The owner of Campus Cafe plans to open a second location on a satellite campus in 5yrs. She buys an annuity that pays 10.5% interest compounded annually

A. If the payment is $4000 a year, find the future value of the annuity in 5yrs.

B. How much more interest would be earned if the owner could invest the full amount paid into the annuity in a regular compounded interest account with the same term for 4 years

To find the future value of the annuity in 5 years, we can use the formula for the future value of an ordinary annuity:

Future Value = Payment * [(1 + Interest Rate)^Number of Periods - 1] / Interest Rate

Let's calculate it step by step:

A. Future Value of the Annuity
1. Identify the given values:
- Payment: $4000 per year
- Interest Rate: 10.5% or 0.105 (as a decimal)
- Number of Periods: 5 years

2. Plug the values into the formula:
Future Value = $4000 * [(1 + 0.105)^5 - 1] / 0.105

3. Calculate the formula:
Future Value = $4000 * [(1.105)^5 - 1] / 0.105
Future Value = $4000 * [1.64701092625 - 1] / 0.105
Future Value = $4000 * 0.64701092625 / 0.105
Future Value = $4000 * 6.16105645476
Future Value ≈ $24,644.23

Therefore, the future value of the annuity in 5 years would be approximately $24,644.23.

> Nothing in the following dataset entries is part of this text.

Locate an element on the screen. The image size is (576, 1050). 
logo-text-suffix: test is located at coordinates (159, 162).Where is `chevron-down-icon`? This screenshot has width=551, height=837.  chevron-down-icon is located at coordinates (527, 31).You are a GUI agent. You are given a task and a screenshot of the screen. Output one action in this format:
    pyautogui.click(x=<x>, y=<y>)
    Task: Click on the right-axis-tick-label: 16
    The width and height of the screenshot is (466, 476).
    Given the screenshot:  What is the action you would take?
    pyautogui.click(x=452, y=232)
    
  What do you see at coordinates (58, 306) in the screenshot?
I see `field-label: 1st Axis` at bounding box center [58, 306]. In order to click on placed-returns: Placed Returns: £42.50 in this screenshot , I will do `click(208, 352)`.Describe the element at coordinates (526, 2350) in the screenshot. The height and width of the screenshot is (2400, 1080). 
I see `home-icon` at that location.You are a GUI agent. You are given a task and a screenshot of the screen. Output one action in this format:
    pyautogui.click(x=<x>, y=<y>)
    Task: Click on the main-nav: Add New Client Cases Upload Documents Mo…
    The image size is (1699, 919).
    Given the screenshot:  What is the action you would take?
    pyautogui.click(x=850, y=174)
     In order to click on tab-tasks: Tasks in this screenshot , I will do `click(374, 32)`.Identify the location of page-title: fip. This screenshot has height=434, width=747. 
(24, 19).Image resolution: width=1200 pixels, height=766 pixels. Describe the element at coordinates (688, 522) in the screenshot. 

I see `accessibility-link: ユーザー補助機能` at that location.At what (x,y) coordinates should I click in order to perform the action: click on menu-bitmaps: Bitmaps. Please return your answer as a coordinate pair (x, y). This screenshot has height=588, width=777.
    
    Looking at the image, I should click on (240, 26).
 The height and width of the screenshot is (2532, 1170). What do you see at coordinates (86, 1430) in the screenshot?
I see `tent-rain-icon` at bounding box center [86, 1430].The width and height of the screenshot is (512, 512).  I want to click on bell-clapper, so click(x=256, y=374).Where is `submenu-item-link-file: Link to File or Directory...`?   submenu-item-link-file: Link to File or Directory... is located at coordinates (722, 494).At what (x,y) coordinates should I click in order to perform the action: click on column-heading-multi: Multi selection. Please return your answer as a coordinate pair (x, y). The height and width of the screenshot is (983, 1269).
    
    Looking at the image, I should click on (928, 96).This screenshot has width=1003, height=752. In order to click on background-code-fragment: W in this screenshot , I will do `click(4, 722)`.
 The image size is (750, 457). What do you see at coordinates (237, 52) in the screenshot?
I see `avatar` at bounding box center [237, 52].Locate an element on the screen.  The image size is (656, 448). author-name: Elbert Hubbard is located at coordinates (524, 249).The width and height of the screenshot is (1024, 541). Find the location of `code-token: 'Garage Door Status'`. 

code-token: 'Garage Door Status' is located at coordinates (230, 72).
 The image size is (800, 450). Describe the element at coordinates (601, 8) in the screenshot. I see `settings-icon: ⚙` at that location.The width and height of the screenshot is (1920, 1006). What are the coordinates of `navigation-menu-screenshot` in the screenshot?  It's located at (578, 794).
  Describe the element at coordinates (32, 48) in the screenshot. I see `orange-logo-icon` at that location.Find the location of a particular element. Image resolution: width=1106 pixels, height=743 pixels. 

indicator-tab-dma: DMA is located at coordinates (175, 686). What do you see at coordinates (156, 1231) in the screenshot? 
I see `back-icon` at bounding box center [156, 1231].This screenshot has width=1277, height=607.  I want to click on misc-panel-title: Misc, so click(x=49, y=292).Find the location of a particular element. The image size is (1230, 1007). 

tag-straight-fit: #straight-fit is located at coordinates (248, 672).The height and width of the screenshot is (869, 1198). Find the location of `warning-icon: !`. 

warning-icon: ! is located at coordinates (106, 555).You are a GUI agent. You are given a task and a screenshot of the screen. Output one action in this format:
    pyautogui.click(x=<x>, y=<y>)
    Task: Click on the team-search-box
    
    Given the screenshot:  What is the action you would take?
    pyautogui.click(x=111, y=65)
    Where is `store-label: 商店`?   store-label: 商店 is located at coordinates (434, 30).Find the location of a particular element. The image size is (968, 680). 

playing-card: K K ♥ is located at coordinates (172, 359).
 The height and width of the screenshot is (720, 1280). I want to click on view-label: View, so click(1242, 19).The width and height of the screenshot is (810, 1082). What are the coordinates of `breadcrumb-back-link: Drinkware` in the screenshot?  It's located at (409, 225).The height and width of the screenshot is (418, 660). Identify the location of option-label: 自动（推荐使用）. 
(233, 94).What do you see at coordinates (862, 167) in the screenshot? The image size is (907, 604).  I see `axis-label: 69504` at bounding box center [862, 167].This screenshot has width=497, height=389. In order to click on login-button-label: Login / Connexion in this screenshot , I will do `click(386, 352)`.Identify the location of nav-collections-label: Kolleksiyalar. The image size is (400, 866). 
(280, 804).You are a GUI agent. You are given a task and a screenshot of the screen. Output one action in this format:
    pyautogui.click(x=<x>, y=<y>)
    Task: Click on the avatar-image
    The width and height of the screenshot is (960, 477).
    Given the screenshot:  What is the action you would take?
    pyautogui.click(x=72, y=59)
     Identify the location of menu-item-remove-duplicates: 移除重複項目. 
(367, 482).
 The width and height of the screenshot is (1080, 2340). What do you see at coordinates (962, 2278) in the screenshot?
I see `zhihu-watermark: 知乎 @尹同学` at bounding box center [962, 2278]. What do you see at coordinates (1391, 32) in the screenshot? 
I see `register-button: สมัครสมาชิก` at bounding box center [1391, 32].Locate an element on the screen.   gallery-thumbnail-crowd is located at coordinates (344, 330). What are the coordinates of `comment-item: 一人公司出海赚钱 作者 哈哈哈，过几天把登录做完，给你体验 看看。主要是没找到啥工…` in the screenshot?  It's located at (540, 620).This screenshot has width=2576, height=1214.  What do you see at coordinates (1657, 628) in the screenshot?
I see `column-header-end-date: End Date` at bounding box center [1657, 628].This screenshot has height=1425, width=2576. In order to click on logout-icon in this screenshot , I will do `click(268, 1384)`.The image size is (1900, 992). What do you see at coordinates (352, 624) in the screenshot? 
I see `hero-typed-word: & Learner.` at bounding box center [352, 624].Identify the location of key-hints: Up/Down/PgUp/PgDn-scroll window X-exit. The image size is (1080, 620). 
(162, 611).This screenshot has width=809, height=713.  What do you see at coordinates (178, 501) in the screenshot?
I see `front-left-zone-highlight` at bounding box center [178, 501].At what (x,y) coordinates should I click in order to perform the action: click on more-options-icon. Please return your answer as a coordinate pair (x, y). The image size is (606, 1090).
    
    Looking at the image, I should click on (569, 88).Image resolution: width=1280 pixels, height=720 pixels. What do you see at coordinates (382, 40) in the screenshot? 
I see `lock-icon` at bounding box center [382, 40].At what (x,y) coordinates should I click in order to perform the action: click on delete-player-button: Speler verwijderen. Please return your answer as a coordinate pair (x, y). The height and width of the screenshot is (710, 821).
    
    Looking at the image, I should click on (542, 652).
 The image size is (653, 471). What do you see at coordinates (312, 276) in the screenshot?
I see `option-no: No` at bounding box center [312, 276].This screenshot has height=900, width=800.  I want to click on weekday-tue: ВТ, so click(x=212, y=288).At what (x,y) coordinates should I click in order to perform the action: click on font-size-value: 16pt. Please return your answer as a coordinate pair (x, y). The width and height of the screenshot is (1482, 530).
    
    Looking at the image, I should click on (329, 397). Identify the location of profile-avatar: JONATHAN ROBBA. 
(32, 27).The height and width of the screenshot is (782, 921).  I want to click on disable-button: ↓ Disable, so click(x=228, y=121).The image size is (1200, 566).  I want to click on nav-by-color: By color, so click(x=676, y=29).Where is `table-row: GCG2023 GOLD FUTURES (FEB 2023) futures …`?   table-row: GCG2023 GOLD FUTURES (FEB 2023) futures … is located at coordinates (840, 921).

B. Calculating the additional interest earned
To calculate the additional interest that would be earned if the owner could invest the full amount paid into the annuity in a regular compounded interest account with the same term for 4 years, we need to compare the future value of the annuity with the future value of the regular compounded interest account.

1. Calculate the future value of the annuity as determined in part A, which is approximately $24,644.23.

2. Calculate the future value of the regular compounded interest account using the formula:
Future Value = Principal * (1 + Interest Rate)^Number of Periods

In this case, the principal would be the total amount paid into the annuity over 4 years, which is $4000/year * 4 years = $16,000.

Interest Rate: 10.5% annually or 0.105 (as a decimal)
Number of Periods: 4 years

Future Value = $16,000 * (1 + 0.105)^4

3. Calculate the formula:
Future Value = $16,000 * (1.105)^4
Future Value = $16,000 * 1.47745625
Future Value ≈ $23,639.30

Therefore, the future value of the regular compounded interest account with the same term would be approximately $23,639.30.

To calculate the additional interest earned, we subtract the future value of the regular compounded interest account from the future value of the annuity:
Additional Interest = Future Value of the Annuity - Future Value of the Regular Compounded Interest Account
Additional Interest ≈ $24,644.23 - $23,639.30
Additional Interest ≈ $1,004.93

Therefore, the owner would earn approximately $1,004.93 in additional interest if they could invest the full amount paid into the annuity in a regular compounded interest account with the same term.